Info Loss

Friday, July 14, 2017

Searching for a needle in a pcap haystack with pyshark

Faced with a bit of a challenge recently: I had a large (multi-megabyte) packet capture file from Wireshark and needed to extract information from the start of each SSL/TLS session in the capture. I could have used a Wireshark display filter to find SSL/TLS packets, but then manually sifting the client hello packets out of the capture and manually copying the needed data would have taken more time than I could spare for this task.

Fortunately, we can use the pyshark Python module to access packets in a pcap file using a loop and programmatically search for data in the packets of interest. I'm using MacPorts on MacOS, but pyshark doesn't seem to available, so I used "sudo /opt/local/bin/pip install pyshark" to install the module. I already have wireshark installed, and it conveniently has a link /usr/local/bin/tshark to run the text-mode wireshark tool needed by pyshark to extract data from pcap files.

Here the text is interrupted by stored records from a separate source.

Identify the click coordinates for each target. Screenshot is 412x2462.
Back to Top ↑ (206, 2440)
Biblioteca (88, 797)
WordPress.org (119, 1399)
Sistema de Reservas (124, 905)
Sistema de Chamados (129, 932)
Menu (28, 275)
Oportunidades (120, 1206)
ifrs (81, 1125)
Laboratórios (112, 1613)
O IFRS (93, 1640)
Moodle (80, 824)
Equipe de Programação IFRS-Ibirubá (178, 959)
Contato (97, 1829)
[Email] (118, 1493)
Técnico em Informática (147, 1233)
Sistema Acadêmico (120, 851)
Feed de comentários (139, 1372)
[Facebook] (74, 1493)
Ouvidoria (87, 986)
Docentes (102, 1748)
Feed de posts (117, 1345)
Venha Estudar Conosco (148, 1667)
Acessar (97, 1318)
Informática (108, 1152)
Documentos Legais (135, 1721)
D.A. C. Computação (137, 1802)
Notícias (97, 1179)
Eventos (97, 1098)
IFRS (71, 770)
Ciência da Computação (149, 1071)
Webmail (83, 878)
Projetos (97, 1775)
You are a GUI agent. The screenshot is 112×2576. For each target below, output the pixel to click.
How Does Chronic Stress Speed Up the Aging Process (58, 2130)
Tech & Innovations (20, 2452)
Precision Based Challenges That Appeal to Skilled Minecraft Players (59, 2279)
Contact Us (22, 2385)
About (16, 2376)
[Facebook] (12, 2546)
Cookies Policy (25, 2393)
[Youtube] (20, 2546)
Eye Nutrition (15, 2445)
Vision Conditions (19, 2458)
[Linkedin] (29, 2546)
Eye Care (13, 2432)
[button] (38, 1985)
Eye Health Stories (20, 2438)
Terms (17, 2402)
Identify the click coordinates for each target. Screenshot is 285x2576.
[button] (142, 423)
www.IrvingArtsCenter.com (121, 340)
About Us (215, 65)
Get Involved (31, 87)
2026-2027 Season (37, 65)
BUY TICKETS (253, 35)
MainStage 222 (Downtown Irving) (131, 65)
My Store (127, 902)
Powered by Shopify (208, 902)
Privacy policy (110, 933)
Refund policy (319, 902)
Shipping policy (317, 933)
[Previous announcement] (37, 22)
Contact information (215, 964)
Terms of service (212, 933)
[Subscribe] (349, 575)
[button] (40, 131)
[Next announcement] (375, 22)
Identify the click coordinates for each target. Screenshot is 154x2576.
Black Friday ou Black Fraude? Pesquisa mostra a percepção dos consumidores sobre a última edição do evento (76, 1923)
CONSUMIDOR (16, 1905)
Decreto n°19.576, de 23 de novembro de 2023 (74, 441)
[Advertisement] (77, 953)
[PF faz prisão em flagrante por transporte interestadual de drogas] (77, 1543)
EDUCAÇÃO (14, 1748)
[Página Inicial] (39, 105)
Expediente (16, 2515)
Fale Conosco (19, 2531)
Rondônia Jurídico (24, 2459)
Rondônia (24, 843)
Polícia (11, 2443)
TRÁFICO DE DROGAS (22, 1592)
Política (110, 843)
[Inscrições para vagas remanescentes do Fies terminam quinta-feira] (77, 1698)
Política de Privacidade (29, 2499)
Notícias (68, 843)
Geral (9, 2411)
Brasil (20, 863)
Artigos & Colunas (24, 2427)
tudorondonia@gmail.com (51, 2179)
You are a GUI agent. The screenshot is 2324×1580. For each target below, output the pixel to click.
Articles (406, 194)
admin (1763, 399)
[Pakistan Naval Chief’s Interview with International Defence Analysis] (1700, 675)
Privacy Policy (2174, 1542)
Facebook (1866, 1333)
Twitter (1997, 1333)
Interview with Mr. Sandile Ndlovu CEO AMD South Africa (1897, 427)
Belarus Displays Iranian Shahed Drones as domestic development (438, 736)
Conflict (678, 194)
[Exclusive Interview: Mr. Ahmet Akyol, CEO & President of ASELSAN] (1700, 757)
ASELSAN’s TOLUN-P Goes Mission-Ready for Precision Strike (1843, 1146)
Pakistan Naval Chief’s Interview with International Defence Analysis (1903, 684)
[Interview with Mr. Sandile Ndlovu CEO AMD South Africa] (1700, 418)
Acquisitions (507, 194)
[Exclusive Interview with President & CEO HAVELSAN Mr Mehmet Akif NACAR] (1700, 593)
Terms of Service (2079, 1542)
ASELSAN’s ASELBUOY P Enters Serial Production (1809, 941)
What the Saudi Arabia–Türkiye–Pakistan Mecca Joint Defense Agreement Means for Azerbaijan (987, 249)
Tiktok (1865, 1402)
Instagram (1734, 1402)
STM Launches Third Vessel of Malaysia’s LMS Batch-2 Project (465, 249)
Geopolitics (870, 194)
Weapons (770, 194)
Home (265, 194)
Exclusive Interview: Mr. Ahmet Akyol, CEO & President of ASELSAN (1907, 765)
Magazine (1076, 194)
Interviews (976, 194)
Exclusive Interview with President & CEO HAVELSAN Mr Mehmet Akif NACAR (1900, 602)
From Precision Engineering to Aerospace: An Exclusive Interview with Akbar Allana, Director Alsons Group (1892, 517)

thePacketGeek wrote a helpful series of articles on using pyshark, but didn't get as deep into the details of SSL/TLS packets as I needed. So, first step was to determine how to access the data of interest in SSL/TLS client hello packets. I extracted a single representative client hello packet from the large capture file using Wireshark's "Export Specified Packets" option in the file menu into a testing pcap file, and used the interactive Python interpreter to see what was available:

$ /opt/local/bin/python2.7
Python 2.7.13 (default, Apr 25 2017, 11:00:18)
[GCC 4.2.1 Compatible Apple LLVM 8.0.0 (clang-800.0.42.1)] on darwin
Type "help", "copyright", "credits" or "license" for more information.
>>> import pyshark
>>> cap = pyshark.FileCapture('client-hello.pcapng')
>>> dir(cap[0])
>>> ['__class__', '__contains__', '__delattr__', '__dict__', '__dir__', '__doc__', '__format__', '__getattr__', '__getattribute__', '__getitem__', '__getstate__', '__hash__', '__init__', '__module__', '__new__', '__reduce__', '__reduce_ex__', '__repr__', '__setattr__', '__setstate__', '__sizeof__', '__str__', '__subclasshook__', '__weakref__', '_packet_string', 'captured_length', 'eth', 'frame_info', 'get_multiple_layers', 'highest_layer', 'interface_captured', 'ip', 'layers', 'length', 'number', 'pretty_print', 'sniff_time', 'sniff_timestamp', 'ssl', 'tcp', 'transport_layer']

"ssl" looks interesting:

dir(cap[0].ssl)>>> ['', 'DATA_LAYER', '__class__', '__delattr__', '__dict__', '__dir__', '__doc__', '__format__', '__getattr__', '__getattribute__', '__getstate__', '__hash__', '__init__', '__module__', '__new__', '__reduce__', '__reduce_ex__', '__repr__', '__setattr__', '__setstate__', '__sizeof__', '__str__', '__subclasshook__', '__weakref__', '_all_fields', '_field_prefix', '_get_all_field_lines', '_get_all_fields_with_alternates', '_get_field_or_layer_repr', '_get_field_repr', '_layer_name', '_sanitize_field_name', 'field_names', 'get', 'get_field', 'get_field_by_showname', 'get_field_value', 'handshake', 'handshake_cipher_suites_length', 'handshake_ciphersuite', 'handshake_ciphersuites', 'handshake_comp_method', 'handshake_comp_methods', 'handshake_comp_methods_length', 'handshake_extension_len', 'handshake_extension_type', 'handshake_extensions_ec_point_format', 'handshake_extensions_ec_point_formats_length', 'handshake_extensions_elliptic_curve', 'handshake_extensions_elliptic_curves', 'handshake_extensions_elliptic_curves_length', 'handshake_extensions_length', 'handshake_extensions_reneg_info_len', 'handshake_extensions_server_name', 'handshake_extensions_server_name_len', 'handshake_extensions_server_name_list_len', 'handshake_extensions_server_name_type', 'handshake_extensions_status_request_exts_len', 'handshake_extensions_status_request_responder_ids_len', 'handshake_extensions_status_request_type', 'handshake_length', 'handshake_random', 'handshake_random_time', 'handshake_session_id_length', 'handshake_sig_hash_alg', 'handshake_sig_hash_alg_len', 'handshake_sig_hash_algs', 'handshake_sig_hash_hash', 'handshake_sig_hash_sig', 'handshake_type', 'handshake_version', 'layer_name', 'pretty_print', 'raw_mode', 'record', 'record_content_type', 'record_length', 'record_version']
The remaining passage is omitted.